Reputation: 143
I am quite new in Python and stuck in a generic tree.
I have 2 columns. Assume names to be A and B. Now the thing is values of column A are parents of the corresponding value in column B. Now the value of column B is again searched in column A. Now it becomes the parent and its corresponding value a child.
For example:
A B
--------
1 2
5 3
2 5
3
Now here for value '1'.
1 is parent. 2 is child of 1. Now 2 is again searched in column A. this now makes 2 a parent and 5 its child. Now we search for again it gives us the Value 3 . Same goes for 3 but there is no value in front of 3 so tree ends here and 3 is the leaf node of tree. Here in example I have displayed one child of each parent but in my dataset each parent can have many child and tree goes until all leaf nodes are reached. I know recursion is the solution here but how?

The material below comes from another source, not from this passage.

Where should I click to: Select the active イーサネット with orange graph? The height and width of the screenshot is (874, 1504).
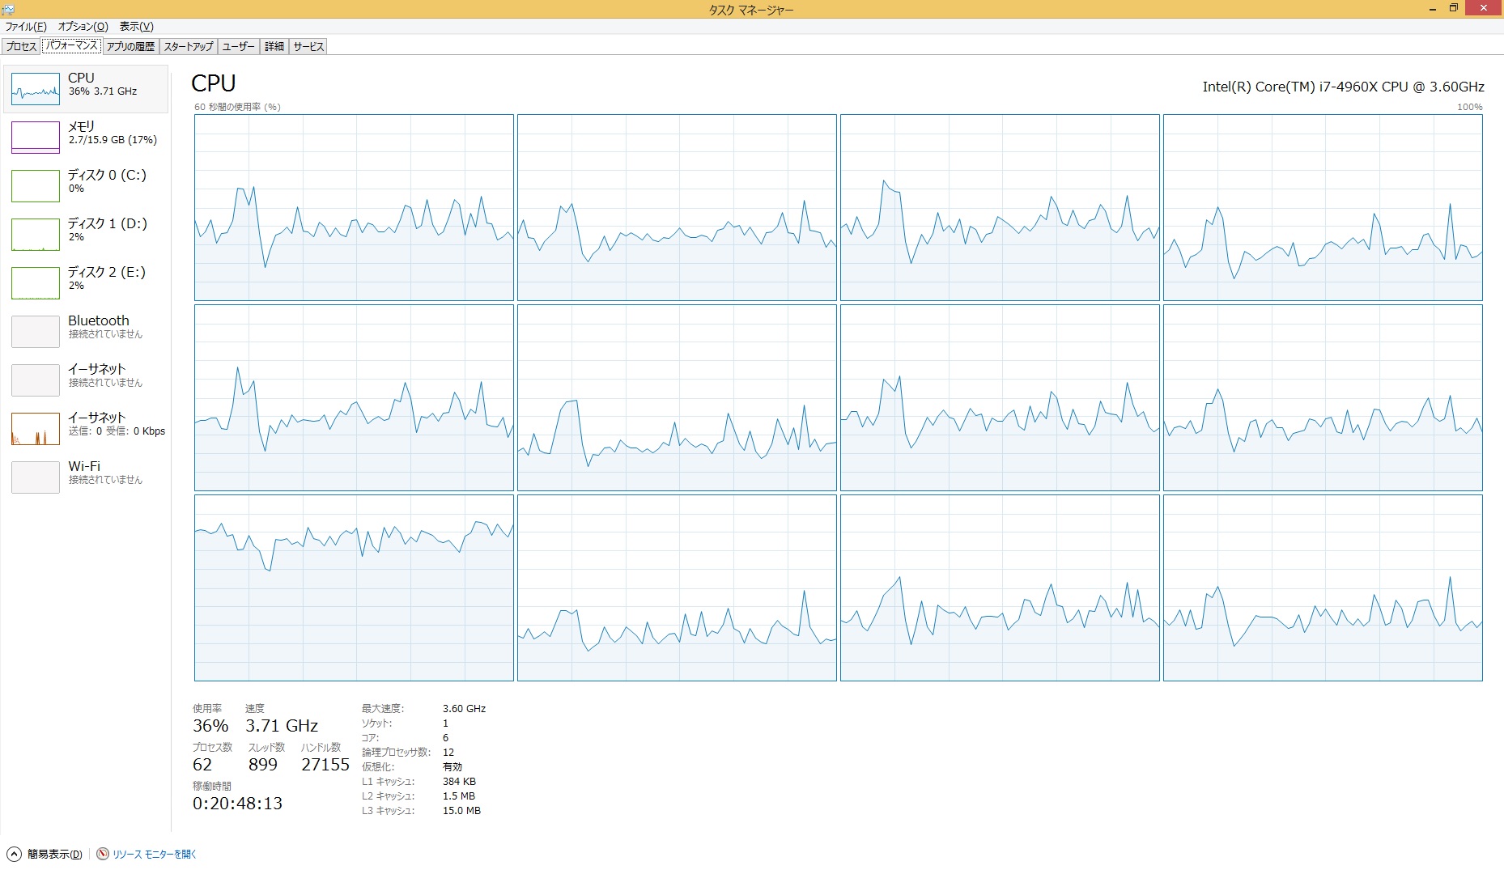tap(86, 428)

What I need in output is all possibles sets with the parent. In this case [1,2], [1,2,5], [1,2,5,3]. Also if 1 had 2 children let's say 2 and 4.
Then [1,2,4] will also be counted as a set. Any help here? I am struggling really hard!
Venky = {}
def Venkat(uno):
x = df[df.ColA == uno]
data = list(zip(x['ColB'],x.ColA))
Venky[uno] = Node(uno)
for child,parent in data:
Venky[child] = Node(child, parent=Venky[uno])
print(Venky[child])
y = df[df['ColA'] == (Venky[child]).name]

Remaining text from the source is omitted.